Oxfam released the global inequality report at the start of the annual World Economic Forum (WEF) meeting in Davos, Switzerland, on Monday in a document, titled, ‘survival of the richest’.
According to the international non-governmental organisation (NGO), the wealth of Nigerian billionaires has grown by a third since the start of COVID-19 pandemic without a corresponding increase in health budgets.
It also said the richest 0.003 percent of Nigerians (6,355 individuals worth $5 million and above) have 1.4 times more wealth than 107 million of the country’s citizens.
Oxfam said a wealth tax of 2 percent on the millionaires, 3 percent on those with wealth above $50 million, and 5 percent on the Nigerian billionaires would raise $3.2 billion annually.
According to the organisation, the revenue gained from the wealth tax would be enough to double health spending as Nigeria has one of the lowest health budgets in the world.
Commenting on the report, Vincent Ahonsi, country director, Oxfam International, said super-rich Nigerians are not paying their taxes.
“While millions of Nigerians are unsure where their next meals will come from, the super-rich are getting richer and not paying their fair share of taxes but taking advantage of the complexities and loopholes in the tax legislation, as well as the lack of transparency and accountability in tax implementation, thereby depriving the country of the revenue needed for social protection and inequality reduction.”
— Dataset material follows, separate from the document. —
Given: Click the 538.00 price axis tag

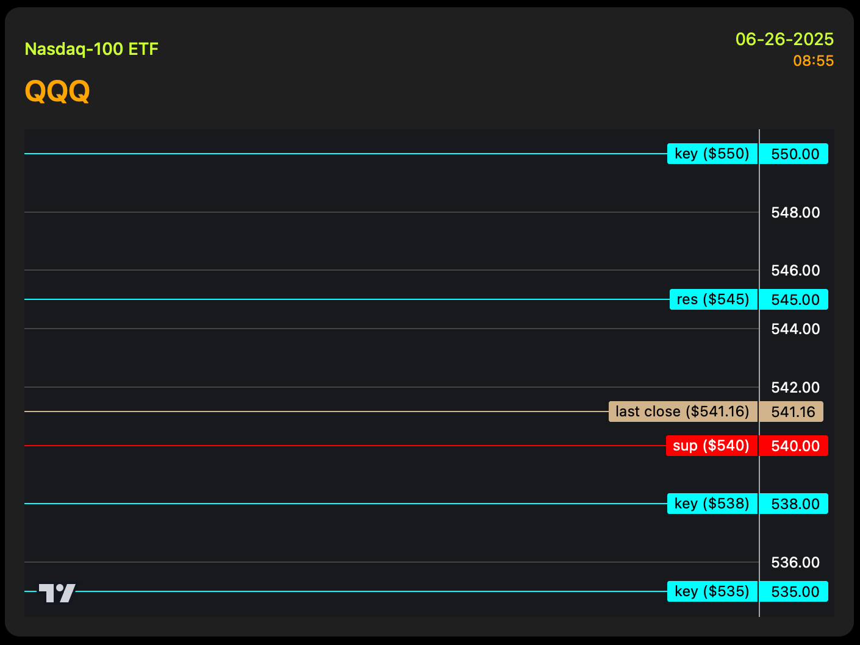Looking at the screenshot, I should pyautogui.click(x=794, y=504).
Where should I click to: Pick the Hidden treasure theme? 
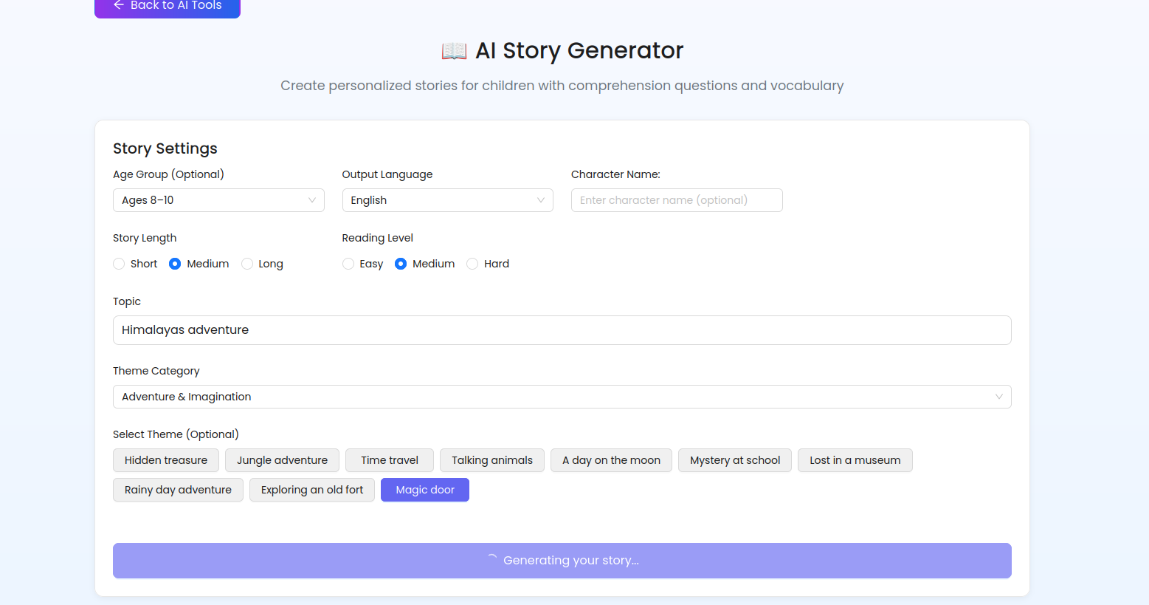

“Taxing the super-rich and big corporations is the door out of today’s overlapping crises. It’s time we demolish the convenient myth that tax cuts for the richest result in their wealth somehow ‘trickling down’ to everyone else.
“Forty years of tax cuts for the super-rich have shown that a rising tide doesn’t lift all ships — just the superyachts.”
According to Ahonsi, to have a more secure and prosperous society, Nigeria needs to purposely work to reduce inequality, generate more tax revenues from the rich, spend more on health, education, agriculture and social protection; and provide fair, inclusive, and gender-sensitive opportunities for its citizens.
The organisation called on governments to introduce one-off solidarity wealth taxes and windfall taxes to end crisis profiteering.
“Permanently increase taxes on the richest 1 percent, for example to at least 60 percent of their income from labour and capital, with higher rates for multi-millionaires and billionaires,” it added.
“Governments must especially raise taxes on capital gains, which are subject to lower tax rates than other forms of income.”